Did you have someone set up your digital music library or did you do this yourself? I've been thinking of doing this, I have way to many CDs to keep track of, and would like to create compilation mixes. What music database software do you use?


----------



## Terry Kennedy (Sep 21, 2002)

Artslinger said:


> *Did you have someone set up your digital music library or did you do this yourself?
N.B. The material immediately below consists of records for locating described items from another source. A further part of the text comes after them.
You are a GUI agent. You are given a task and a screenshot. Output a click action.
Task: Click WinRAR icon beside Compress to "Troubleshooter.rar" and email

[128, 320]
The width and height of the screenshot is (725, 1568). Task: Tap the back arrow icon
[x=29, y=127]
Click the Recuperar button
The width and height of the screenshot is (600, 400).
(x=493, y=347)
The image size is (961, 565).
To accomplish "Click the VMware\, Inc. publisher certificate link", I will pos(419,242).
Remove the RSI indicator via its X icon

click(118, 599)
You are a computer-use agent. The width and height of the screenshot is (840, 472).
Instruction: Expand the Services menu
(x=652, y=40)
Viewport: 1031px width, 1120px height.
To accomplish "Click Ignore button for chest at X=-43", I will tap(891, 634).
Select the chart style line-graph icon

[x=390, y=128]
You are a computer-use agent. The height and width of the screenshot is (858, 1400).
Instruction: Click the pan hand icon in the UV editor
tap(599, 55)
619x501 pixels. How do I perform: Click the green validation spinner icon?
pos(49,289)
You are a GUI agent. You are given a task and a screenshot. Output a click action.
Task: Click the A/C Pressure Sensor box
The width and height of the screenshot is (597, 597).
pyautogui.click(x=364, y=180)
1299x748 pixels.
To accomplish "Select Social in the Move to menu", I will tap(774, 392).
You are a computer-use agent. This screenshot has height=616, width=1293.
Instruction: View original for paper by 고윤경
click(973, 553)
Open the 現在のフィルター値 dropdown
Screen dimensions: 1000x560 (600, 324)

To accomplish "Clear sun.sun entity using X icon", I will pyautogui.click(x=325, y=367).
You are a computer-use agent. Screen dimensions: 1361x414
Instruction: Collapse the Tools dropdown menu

I've been thinking of doing this, I have way to many CDs to keep track of, and would like to create compilation mixes. What music database software do you use? *


I did it myself. There's a brief description of what is involved here. The database is a homebrew app in Perl on a Unix system.


----------



## jgrgnt (Apr 27, 2002)

If you're partial to aftermarket sound upgrades, skip the H/K; you're much better off putting your money into a decent 3rd party system, even if it involves replacing only the speakers and amp. Plus, even a modest budget of $1000 will net you a respectable boost in sonic quality.

I was not impressed with the H/K, but I consider myself picky when it comes to audio.

Michael


----------



## Artslinger (Sep 2, 2002)

Terry Kennedy said:


> *I did it myself. There's a brief description of what is involved here. The database is a homebrew app in Perl on a Unix system. *


Very impressive.


----------



## Terry Kennedy (Sep 21, 2002)

Artslinger said:


> *Very impressive. *


I just updated the page (click here) to include some pictures of the hardware. You might want to take a look at it again.


----------



## dlloyd1975 (Sep 8, 2002)

Terry Kennedy said:


> *I just updated the page (click here) to include some pictures of the hardware. You might want to take a look at it again. *


Aw, man. I don't see anything with the magical spinning cube logo on it. How about one of these to go in the rack? 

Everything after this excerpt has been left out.